Hitherto he had had no idea how widely spread human sufferings were, and when he contrasted his past with his present, he began to guess how the legend of the rich man, who could not enter heaven, had arisen. Thus he lay the whole summer, without fresh air or seeing anything green. He felt bitterly how the best time of the year was passing, and imagined how it looked in the country, and what people were doing every day. Numbers of monks came to the ward, and almost every day the crucifix was lifted by some bed-side to comfort a sufferer.

Sten often talked with the monks and he could not help sharing their view that the earth was a vale of tears. When his pains became severe he felt relief in contemplating the Crucified Who writhed on the cross, and he understood now why the Christian creed had been able to gain so many disciples. One day, when he was especially suffering, he had a visit from Claus, who had heard a report that Sten was dying. He felt now compelled to see and speak with the sick man, and, if possible, to comfort him; but in order to strengthen himself he went first into an ale-shop, with the result that he reached the hospital in a somewhat hilarious condition.

When he again met Sten, whose face had recovered its fair complexion and his hands their delicacy, his former respect for him awoke, and he confessed to himself that there were a finer and a coarser kind of men. He called Sten "sir," and advised him to think about his soul and to repent of his sins; he should not, he said, be sorry that he had to die, for the smiths' company would carry him to the grave, and afterwards hold such a funeral feast as had never been seen in the city. Then he threw out some delicate hints that it was a pity for the hospital to get Sten's clothes when he was dead, and at the same time expressed his admiration of the excellent wool of which Sten's coat was made; for the rest, he believed that old trousers could be altered, and told Sten above all things to take care that nothing was left in the pockets. Life, he said, was very troublesome, and parents who did not teach their children to work with their hands were worse than murderers, and to give children an education was to spoil them. Sten would have made a good smith, if he had learnt to wield the hammer from his childhood, and he might by this time have married the maiden from the weighing-house. As it was, she had engaged herself to one of the yeomen of the guard. Sten, however, should not be sad about that, for he had not much longer to live, but Claus would carry the flag at his funeral procession as a token that he had forgiven the young gentleman all the wrong he had done him. As he uttered these last words, Claus was so overcome by his noble sentiments that he wept as only a drunken man can.

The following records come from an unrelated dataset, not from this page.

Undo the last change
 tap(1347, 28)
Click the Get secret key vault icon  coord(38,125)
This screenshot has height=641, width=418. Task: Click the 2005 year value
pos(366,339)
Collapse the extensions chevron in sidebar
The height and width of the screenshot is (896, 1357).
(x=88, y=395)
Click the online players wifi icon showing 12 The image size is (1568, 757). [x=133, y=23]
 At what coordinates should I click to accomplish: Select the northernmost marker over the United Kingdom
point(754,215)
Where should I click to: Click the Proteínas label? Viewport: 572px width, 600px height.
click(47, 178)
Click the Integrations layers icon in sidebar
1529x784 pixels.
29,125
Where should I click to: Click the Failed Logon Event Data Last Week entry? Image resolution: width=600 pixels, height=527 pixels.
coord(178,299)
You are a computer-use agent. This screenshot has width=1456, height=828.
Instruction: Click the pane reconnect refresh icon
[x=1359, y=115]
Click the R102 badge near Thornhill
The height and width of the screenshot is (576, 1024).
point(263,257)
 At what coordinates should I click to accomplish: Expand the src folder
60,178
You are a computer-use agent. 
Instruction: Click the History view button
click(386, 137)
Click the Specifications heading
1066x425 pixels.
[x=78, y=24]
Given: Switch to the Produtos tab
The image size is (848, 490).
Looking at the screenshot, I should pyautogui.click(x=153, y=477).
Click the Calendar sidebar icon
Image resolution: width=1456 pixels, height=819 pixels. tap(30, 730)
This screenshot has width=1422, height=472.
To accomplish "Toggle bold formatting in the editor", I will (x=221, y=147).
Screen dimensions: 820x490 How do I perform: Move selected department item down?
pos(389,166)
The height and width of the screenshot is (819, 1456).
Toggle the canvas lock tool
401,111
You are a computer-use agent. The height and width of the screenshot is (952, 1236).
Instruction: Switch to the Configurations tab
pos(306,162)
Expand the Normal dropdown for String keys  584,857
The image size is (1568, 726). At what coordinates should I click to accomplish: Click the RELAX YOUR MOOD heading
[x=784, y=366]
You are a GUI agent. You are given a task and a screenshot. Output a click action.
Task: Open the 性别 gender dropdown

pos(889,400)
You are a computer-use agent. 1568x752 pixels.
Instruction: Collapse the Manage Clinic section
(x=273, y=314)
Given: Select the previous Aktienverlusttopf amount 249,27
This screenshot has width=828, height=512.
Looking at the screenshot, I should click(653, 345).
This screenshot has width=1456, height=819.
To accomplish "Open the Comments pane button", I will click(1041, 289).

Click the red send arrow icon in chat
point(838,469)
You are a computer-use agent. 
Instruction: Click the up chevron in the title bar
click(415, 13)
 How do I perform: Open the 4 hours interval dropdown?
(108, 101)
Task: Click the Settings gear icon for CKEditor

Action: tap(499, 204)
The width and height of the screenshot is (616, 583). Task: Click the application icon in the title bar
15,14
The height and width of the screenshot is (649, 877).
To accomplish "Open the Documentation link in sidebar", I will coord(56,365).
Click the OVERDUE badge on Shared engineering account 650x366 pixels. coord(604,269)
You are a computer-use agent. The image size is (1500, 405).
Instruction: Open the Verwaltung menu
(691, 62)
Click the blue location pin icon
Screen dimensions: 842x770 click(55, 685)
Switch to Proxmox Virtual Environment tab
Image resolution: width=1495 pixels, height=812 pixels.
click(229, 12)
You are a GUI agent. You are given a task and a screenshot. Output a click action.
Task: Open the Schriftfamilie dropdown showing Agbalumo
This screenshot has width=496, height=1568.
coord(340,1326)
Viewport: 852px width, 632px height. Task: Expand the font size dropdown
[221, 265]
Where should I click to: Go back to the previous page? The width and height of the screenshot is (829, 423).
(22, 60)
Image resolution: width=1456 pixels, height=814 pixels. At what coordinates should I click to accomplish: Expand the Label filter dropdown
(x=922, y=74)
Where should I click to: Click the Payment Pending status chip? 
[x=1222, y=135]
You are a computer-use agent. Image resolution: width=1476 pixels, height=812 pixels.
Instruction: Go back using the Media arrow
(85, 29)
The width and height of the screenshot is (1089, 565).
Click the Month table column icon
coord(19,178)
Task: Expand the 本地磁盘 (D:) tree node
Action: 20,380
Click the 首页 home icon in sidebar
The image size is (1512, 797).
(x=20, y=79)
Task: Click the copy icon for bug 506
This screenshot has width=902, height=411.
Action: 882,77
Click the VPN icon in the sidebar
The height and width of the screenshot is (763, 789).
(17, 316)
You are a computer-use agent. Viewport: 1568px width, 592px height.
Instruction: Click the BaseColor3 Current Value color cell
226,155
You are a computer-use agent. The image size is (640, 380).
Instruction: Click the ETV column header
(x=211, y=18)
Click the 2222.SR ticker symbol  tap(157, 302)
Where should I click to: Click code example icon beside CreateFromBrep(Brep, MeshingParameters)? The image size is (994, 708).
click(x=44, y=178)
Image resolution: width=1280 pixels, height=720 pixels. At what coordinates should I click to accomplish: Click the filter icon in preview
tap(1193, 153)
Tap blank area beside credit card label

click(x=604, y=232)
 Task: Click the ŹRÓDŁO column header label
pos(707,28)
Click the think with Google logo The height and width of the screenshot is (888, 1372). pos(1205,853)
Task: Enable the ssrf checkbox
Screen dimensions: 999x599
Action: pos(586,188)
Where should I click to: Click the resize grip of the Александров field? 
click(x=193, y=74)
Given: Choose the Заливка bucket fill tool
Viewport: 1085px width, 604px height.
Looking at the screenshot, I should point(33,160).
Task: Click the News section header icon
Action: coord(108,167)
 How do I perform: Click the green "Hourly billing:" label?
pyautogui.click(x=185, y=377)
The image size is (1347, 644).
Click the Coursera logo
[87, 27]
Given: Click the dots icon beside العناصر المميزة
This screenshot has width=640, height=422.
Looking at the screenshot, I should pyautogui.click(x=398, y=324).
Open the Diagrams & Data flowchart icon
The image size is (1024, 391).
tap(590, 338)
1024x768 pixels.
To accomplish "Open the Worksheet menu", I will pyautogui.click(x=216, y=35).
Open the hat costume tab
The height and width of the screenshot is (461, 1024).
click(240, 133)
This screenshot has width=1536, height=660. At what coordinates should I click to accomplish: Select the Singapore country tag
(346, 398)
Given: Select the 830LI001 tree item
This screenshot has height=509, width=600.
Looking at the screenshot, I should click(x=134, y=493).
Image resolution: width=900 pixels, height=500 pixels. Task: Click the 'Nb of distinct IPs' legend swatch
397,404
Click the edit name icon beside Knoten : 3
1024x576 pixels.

But Claus never carried the flag, because he was not the guild's flag-bearer, and because Sten recovered. One fine autumn day he was dismissed from the hospital and told that he was no longer ill, but that he would never be strong enough to work. Now he realised the whole terrible truth of what Claus had said: his education had robbed him of the means of earning a livelihood. It was in vain that he went about and sought a place in an already organised society; there was no place for drones in this hive. The only thing remaining was to flee from this hive and seek another where the working-bees supported the drones. He thought of the convents where men did not work but lived very comfortably and could devote their leisure to such refined enjoyments as arts and sciences, and he wondered that he had not before this enlisted in the armies of the Church.